# Upland adventures of a little brown dog



## boykin1 (Nov 1, 2012)

So far upland game hunts have been great this year for us. Have gotten into ruffs, blues, sharptails, huns and pheasants. Just want to share some pics of hunting with our Boykin spaniel, she is now 2 years old and is coming along very nicely. After years of GSP's (which I love dearly) I decided to make Mamma and the kids happy with a cute little foofy dog, so went with the Boykin and hoped she would hunt. Well turns out she is all about the hunt, the more birds she is on the more serious she gets. Bonus is that I can keep up with her, and she likes to snuggle with mamma at the end of the day. Well enjoy the pic's and hope everyone is having a great season so far.


----------



## Fowlmouth (Oct 4, 2008)

Cool!8) Now get that little girl on some ducks!


----------



## nickpan (May 6, 2008)

Way cool! How does she do in the cold?
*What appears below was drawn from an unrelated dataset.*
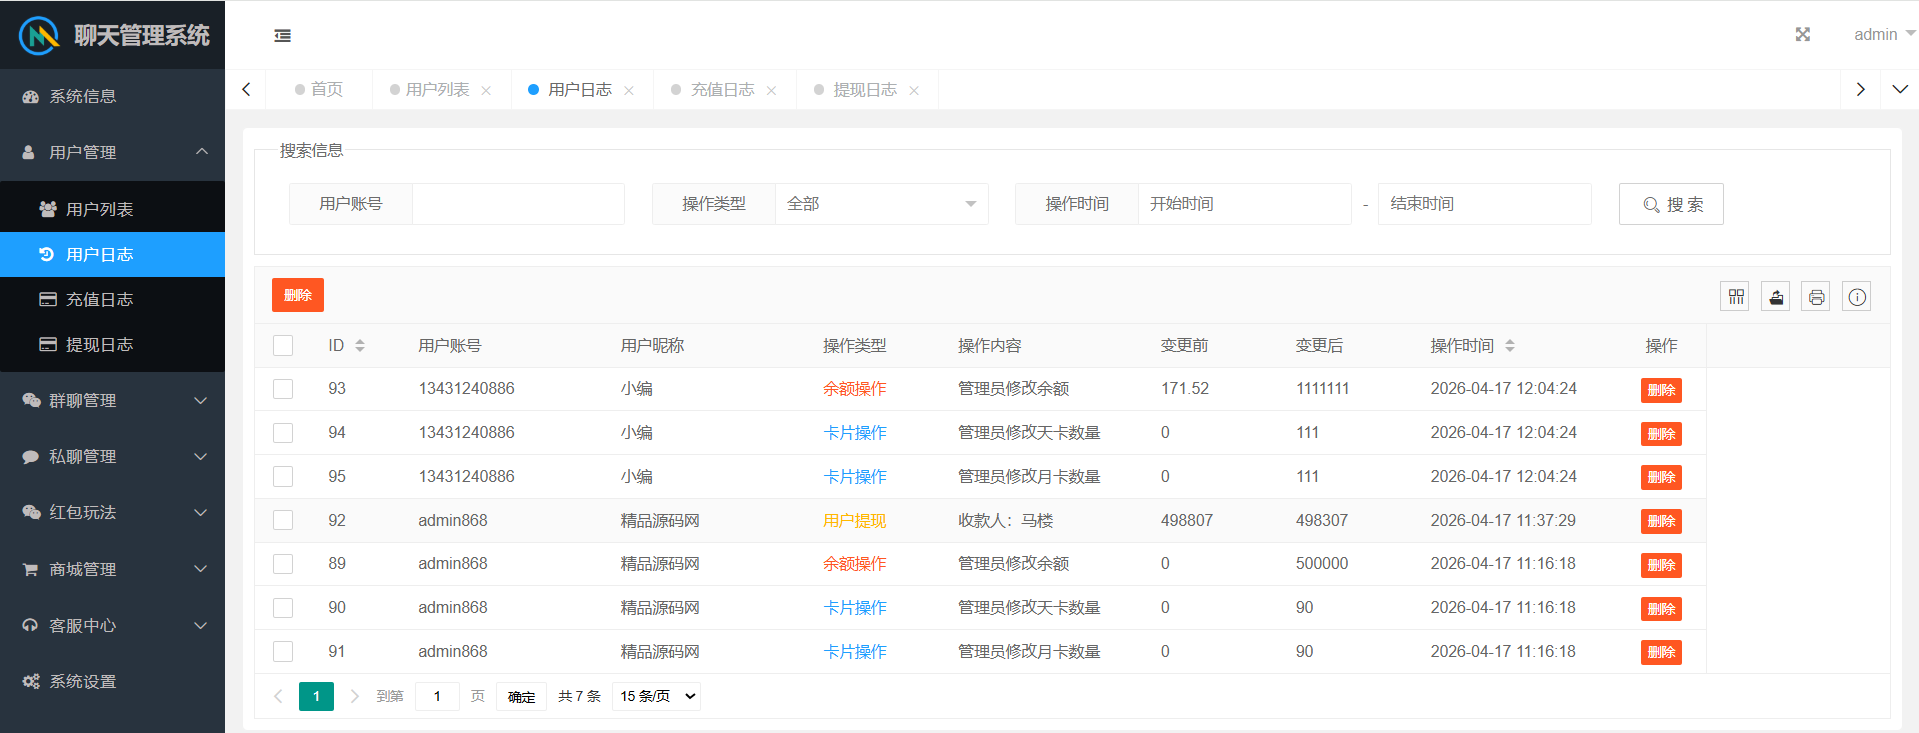
Task: Close the 充值日志 tab
Action: click(x=771, y=91)
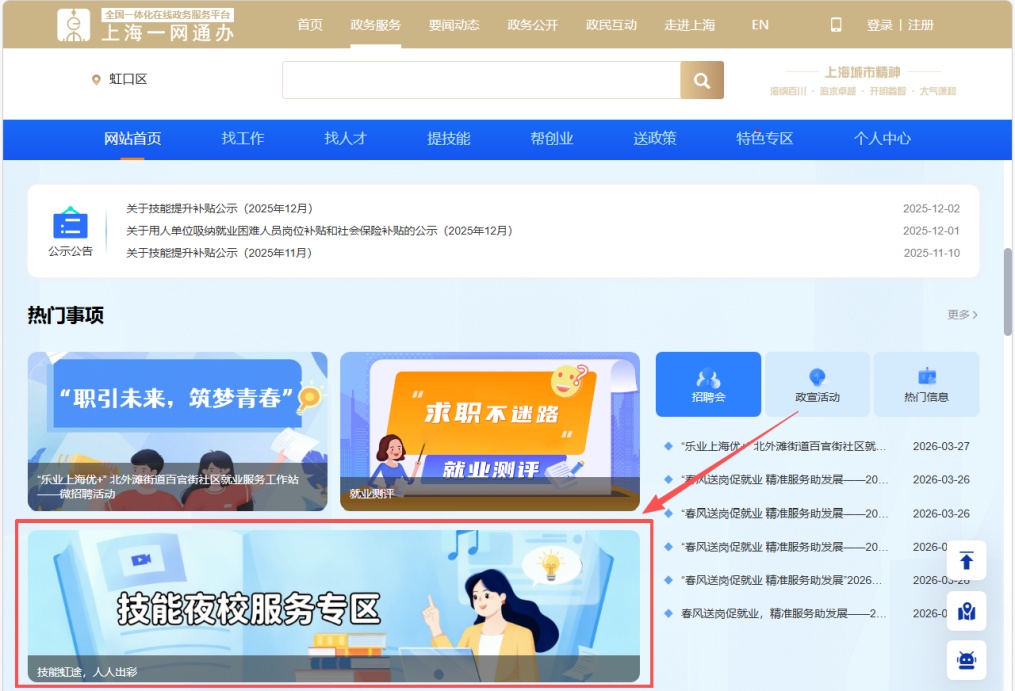Open 关于技能提升补贴公示（2025年12月）notice

coord(220,209)
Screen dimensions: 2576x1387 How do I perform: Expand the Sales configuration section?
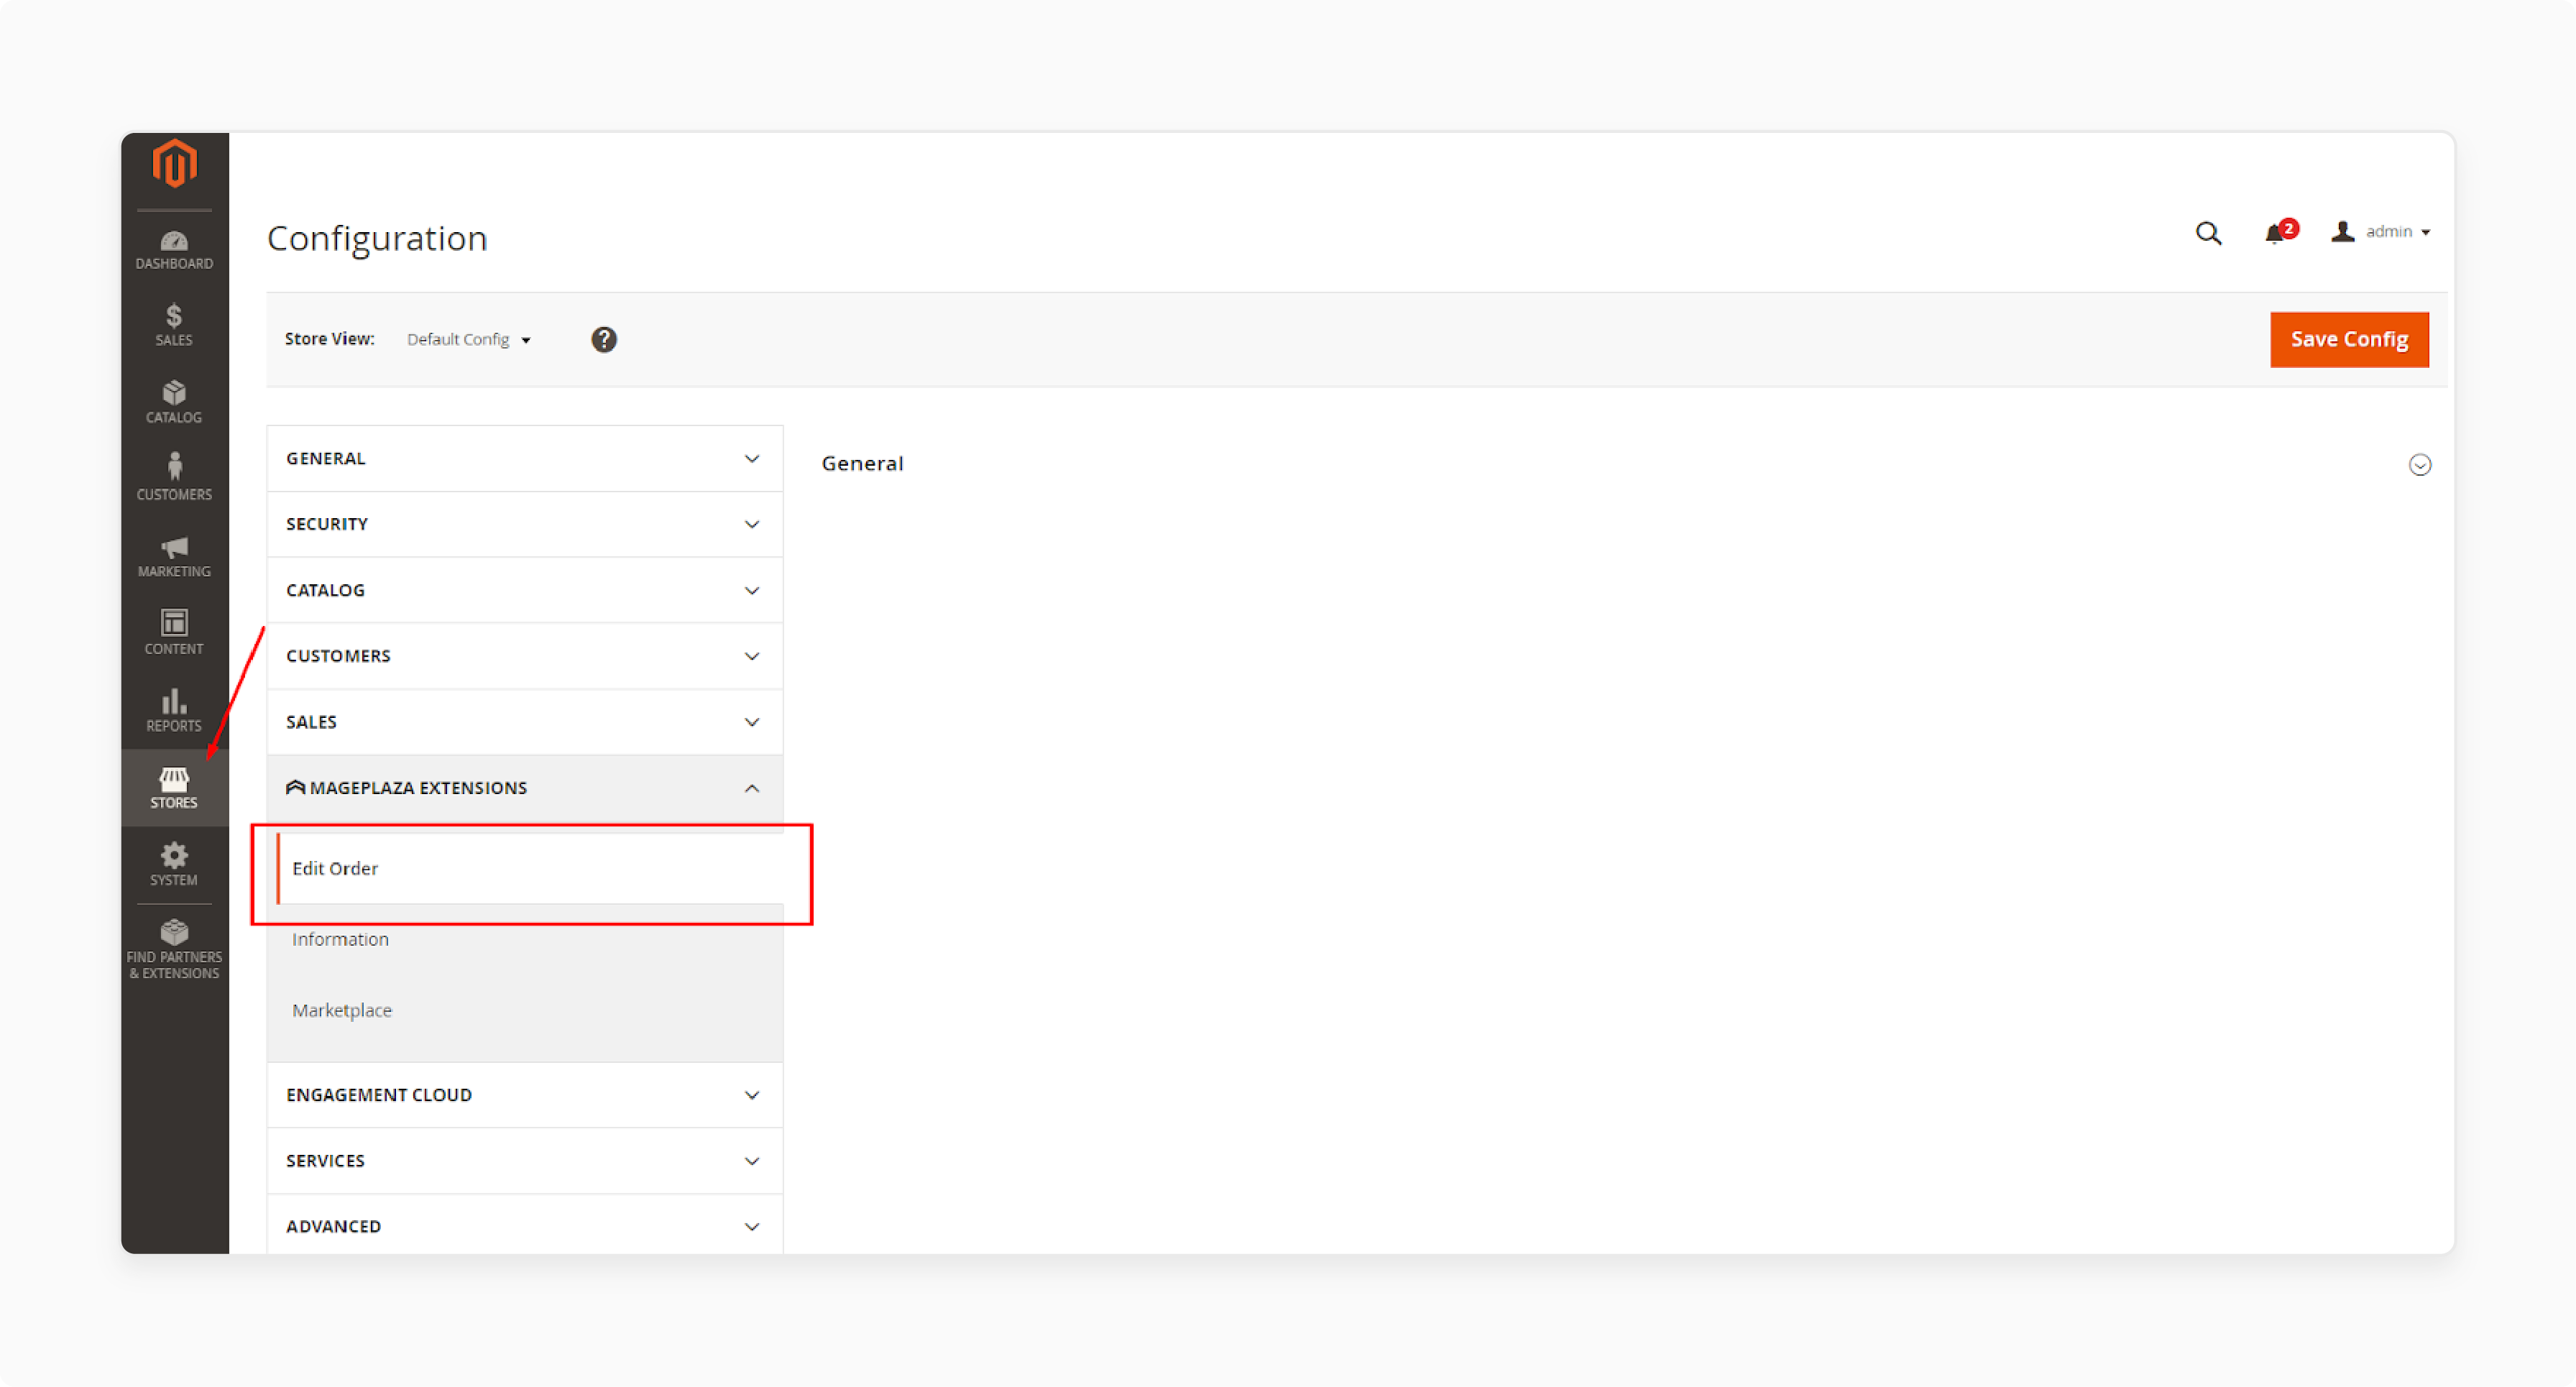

I've been wanting to get one for duck hunting but have been hesitant due to the colder weather here. Any experience with her in those situations?


----------



## boykin1 (Nov 1, 2012)

nickpan: She is great in the cold weather, have hunted her in the water with ice all over her back and she loves it. She is always outside of her dog house in the snow and the cold. My experience is that she has handled the cold quite well. I don't think that you would go wrong. very impressed with this little dog.


----------



## Idratherbehunting (Jul 17, 2013)

Awesome pictures!

I approve of your choice of names as well.


----------



## nickpan (May 6, 2008)

Boykin1 I sent you a PM


----------



## massmanute (Apr 23, 2012)

If you were to compare your spaniel with the GSPs you owned, what are your general impressions?


----------



## silverkitten73 (Sep 20, 2007)

Out of curiosty who did you buy her from? I have been on a waiting list from the guy over in Wisconsin who is the boykin Guru - but my family loves shorthairs and won't go along with the idea of buying one.


----------